Lezione sui briganti con Eugenio Bennato

Aula magna del liceo Fermi affollata per l’incontro degli studenti con il cantautore napoletano
SULMONA. Aula magna del liceo Fermi affollata, mentre Eugenio Bennato parla con gli studenti delle quarte e quinte classi di brigantaggio, di Mezzogiorno, e di Enrico Fermi, cui la scuola è intitolata, per dimostrare quanto sia importante essere innovativi, credere in ciò che si fa e testimoniare le proprie idee con coraggio e con convinzione. E quanto sia ricco il patrimonio culturale del sud d’Italia e del mondo. Tre brani musicali significativi e simbolici (“Questione meridionale”, “Ninco nanco”, “Mediterraneo”) di forte coinvolgimento introdotti dal maestro e poi eseguiti dal suo gruppo musicale, che hanno saputo evocare e suggerire atmosfere e ricordare l’importanza della storia, del ricordo, delle tradizioni popolari in un mondo ammalato di consumismo.

DOMANDE DA SVOLGERE -
**a)** Traduci in inglese questa frase del testo sull'incontro con Eugenio Bennato: "E quanto sia ricco il patrimonio culturale del sud d’Italia e del mondo."
**b)** Prosegui il testo sull'incontro con Eugenio Bennato dopo la sua ultima frase.
Le voci non servono per svolgere i compiti sul testo dell'incontro con Eugenio Bennato.

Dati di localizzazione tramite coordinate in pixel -
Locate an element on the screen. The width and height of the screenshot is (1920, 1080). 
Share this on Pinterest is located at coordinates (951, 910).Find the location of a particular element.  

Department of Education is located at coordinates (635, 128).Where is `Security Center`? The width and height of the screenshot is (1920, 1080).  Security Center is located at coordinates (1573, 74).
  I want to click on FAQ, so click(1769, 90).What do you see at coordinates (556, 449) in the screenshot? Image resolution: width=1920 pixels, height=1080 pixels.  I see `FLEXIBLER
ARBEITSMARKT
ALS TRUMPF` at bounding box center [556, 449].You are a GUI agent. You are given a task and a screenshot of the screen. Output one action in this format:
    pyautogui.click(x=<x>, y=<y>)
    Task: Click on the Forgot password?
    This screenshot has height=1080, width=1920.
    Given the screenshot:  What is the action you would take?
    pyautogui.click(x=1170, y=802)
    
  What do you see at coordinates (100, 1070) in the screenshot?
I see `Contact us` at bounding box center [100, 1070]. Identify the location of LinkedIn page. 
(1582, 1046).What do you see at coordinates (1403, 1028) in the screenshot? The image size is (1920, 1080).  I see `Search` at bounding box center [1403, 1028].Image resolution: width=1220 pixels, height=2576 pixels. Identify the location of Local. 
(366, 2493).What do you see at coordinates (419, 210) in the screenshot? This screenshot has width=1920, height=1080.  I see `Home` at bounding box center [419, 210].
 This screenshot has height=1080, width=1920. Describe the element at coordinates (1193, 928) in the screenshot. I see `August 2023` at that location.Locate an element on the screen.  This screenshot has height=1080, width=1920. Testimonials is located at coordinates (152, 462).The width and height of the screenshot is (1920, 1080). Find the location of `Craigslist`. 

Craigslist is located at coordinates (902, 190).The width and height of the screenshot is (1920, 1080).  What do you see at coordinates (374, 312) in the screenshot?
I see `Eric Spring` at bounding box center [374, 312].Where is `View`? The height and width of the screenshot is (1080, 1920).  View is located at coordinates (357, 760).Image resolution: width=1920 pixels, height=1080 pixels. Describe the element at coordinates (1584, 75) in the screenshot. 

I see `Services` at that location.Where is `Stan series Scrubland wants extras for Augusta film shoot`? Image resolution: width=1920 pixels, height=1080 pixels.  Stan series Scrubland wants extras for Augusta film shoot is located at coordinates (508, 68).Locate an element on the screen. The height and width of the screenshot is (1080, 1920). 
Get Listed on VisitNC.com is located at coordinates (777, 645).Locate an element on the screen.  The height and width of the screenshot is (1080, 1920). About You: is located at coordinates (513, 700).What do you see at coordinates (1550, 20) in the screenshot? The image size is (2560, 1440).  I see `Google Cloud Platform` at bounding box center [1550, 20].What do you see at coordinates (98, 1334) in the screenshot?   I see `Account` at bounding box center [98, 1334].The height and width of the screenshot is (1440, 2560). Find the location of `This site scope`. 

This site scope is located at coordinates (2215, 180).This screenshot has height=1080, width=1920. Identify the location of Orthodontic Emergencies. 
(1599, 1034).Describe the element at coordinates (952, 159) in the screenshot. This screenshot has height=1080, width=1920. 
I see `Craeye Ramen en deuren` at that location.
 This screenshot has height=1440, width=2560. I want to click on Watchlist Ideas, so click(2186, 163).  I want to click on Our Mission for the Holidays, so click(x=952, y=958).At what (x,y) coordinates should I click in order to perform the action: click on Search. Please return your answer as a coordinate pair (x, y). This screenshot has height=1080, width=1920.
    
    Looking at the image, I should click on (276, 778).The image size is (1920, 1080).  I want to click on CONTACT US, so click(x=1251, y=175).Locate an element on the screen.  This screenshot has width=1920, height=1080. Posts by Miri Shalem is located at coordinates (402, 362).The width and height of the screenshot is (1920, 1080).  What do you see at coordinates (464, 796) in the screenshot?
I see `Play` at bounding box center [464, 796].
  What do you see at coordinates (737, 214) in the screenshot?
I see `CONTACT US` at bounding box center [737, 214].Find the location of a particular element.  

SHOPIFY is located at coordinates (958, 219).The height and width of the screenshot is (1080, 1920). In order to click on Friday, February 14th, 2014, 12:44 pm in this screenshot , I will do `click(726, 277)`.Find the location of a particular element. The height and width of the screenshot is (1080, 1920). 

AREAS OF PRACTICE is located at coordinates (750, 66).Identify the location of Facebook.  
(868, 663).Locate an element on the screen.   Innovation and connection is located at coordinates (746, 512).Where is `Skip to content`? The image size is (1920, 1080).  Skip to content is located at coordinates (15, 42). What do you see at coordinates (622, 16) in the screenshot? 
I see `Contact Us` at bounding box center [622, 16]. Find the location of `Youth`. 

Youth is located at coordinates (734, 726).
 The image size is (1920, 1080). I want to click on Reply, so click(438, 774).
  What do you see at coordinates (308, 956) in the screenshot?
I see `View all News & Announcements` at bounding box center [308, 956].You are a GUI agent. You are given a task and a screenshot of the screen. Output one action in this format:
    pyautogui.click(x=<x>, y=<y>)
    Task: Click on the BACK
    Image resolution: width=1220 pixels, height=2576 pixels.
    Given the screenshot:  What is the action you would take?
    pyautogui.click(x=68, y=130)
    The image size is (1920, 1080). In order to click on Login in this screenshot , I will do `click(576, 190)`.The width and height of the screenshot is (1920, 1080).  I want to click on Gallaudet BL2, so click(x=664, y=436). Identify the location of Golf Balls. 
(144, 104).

RISPOSTE AI COMPITI -
**a)** And how rich the cultural heritage of southern Italy and of the world is.

**b)**
I ragazzi lo hanno ascoltato in religioso silenzio, quando le sue parole lo richiedevano e con partecipazione entusiastica quando i ritmi “mediterranei” e i testi emozionanti li ammaliavano e li coinvolgevano. Una standing ovation di battiti di mano e di esultanza per un cantautore di grande umanità, di profonda sensibilità, che è riuscito ad empatizzare e a far riflettere.
Grande successo per Eugenio Bennato anche la sera prima con il concerto tenuto a Spazio Pingue nell’ambito della rassegna musicale Muntagnin’jazz winter. Una serata da ricordare per tutti i presenti che hanno applaudito l’artista partenopeo che ha proposto tutti i brani dell’ultimo album e gli altri più noti del suo ricchissimo repertorio. A completare la serata la cena con i piatti della tradizione napoletana preparata da SpazioRistorante e la presentazione dei corsi di cucina curati dallo chef Franco Franciosi. (c.l.)